Yes, it takes time to build a following – but if you write a good blog post – results can be really good for you.

Also, it opens up the door to new marketing opportunities (which I’ll discuss soon).
My goal here is mostly about consistency and quality.

 

Channel 3:

Newsletter (The Growth Toolbox):
The newsletter is both a retention machine and a great value giving opportunity.

Your newsletter gives you the opportunity to reconnect with people who are already interested in the value you provide and it lets you have direct access to them over and over again.

It’s a way to communicate your messages in a closed environment that is based on the relationships you’ve established.

It’s also the best way to keep them up to date without having to create media campaigns hoping someone will notice.

Channel 4:

Guest blogging

I think guest blogging is one of the best ways to build a brand in your niche, get the attention of a new audience and multiply your distribution.

  1. Having your name on popular websites builds trust with your and your knowledge/brand.
  2. You get the attention of their readers (that you don’t usually get).
  3. You get the distribution of their newsletter
  4. You get the distribution from their social media efforts
  5. You build relationships with key influencers in your industry.

I think the only “partnership” channel that works better is webinars. We will get there in Q2.

The real estate strategy

If you’ve noticed, each channel is set up as a different brand.

  1. Newsletter- Growth Toolbox
  2. Community – Growth Impact
  3. Blog – Growth Machine.

The reason they all have names (and unique identities) is that I believe every channel should work well with the other channels – but also have its own uniqueness and value proposition.

You have much more options to market/monazite/ partner up /grow an independent newsletter than you have for a company’s newsletter.

Also, the type of content you’ll expect to get one is different.

In the age of digital marketing – every platform can be its own product and real estate.
That’s a significant investment we’re making for the future.

What about all the other channels

I’ll keep this short.

We are building our presence on Instagram, Twitter, Linkedin etc. – but I don’t focus on it right now.
Not focusing on it means that we’re building the habits needed to work with these channels, but we won’t create a more pro-active strategy for those in the next 2.5 months.

We are pushing content and all – but I don’t care about metrics there yet.

We will get there, but not yet.

Focus above all.

The X factor

The X factor is the leverages we get to pull that others might not have.

You know it when you read case studies like “how we got 1 million users in a month,” and you think like “wow, that’s amazing!
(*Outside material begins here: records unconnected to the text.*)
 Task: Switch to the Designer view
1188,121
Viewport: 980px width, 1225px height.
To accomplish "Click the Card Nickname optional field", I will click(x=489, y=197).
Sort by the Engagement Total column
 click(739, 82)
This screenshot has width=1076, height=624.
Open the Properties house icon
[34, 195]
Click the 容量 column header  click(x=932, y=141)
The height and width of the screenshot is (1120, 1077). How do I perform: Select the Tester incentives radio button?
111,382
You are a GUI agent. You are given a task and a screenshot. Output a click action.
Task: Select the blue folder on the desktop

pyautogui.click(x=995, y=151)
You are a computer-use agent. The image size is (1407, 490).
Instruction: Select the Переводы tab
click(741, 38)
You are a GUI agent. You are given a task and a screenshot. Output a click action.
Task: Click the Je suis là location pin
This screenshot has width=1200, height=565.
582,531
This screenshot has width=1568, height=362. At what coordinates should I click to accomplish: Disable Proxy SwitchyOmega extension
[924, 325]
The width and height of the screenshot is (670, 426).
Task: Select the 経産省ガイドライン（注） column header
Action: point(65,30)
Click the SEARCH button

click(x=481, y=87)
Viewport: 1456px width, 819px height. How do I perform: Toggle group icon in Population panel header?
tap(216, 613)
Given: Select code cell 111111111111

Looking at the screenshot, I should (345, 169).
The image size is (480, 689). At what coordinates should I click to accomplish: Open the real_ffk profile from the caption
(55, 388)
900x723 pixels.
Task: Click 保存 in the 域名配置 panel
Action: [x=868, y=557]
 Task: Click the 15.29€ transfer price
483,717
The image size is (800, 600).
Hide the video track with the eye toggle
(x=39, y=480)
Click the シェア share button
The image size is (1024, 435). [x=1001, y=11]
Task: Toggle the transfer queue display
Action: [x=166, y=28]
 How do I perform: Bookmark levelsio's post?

How come it doesn’t work for me? :(“

And then you do some research, and you find out they never bother to tell you that they have a parent company that makes 2Billion dollars profit a month and that distributed their product as an up-sell to their 500 Million existing clients?

Not exactly the “we started from scratch” they were portrayed in the case study, right?

I hate reading those.

So I want to list some of the “assets” we had that made us make the choices we made.

My personal brand “Roy Povarchik” has been in development for a few years.
I’m not an “influencer” in the term of having millions of followers – but:

  1. I do have enough of a presence and relationships with our target audience that I can bring both influencers in the field to work with us (this is how we get some people from very hot startups to join forces with us, talk about what we do, etc.). I’ve contributed to blogs such as Buffer, Buzzsumo, Social Media Examiner and more.
  2. I have an initial mailing list that I’m leveraging for this effort (I’m using only a relevant segment of 3k people, though my mailing list has been inactive in the last 8 months or so).
  3. I have a podcast called ‘Strike Gold,’ in which my co-host Jonathan Kahn and I interview growth and marketing experts from leading companies worldwide (Monday.com, Twitch, Elementor, Slack and more) – which helps me create more content and establish authority besides Stardom.IO’s marketing efforts.

But really, that’s it.

Metrics and progress

Because marketing for Q1 is more about getting the team up to speed than gaining tons of traction, I value our activity goals more than metrical goals.

But I’ll specify.

Newsletter:
My goal is to get to 5k subscribers within the next 2.5 months. Right now we’re on 3K.
Community:
Get to 500 quality members (we’re now on 210).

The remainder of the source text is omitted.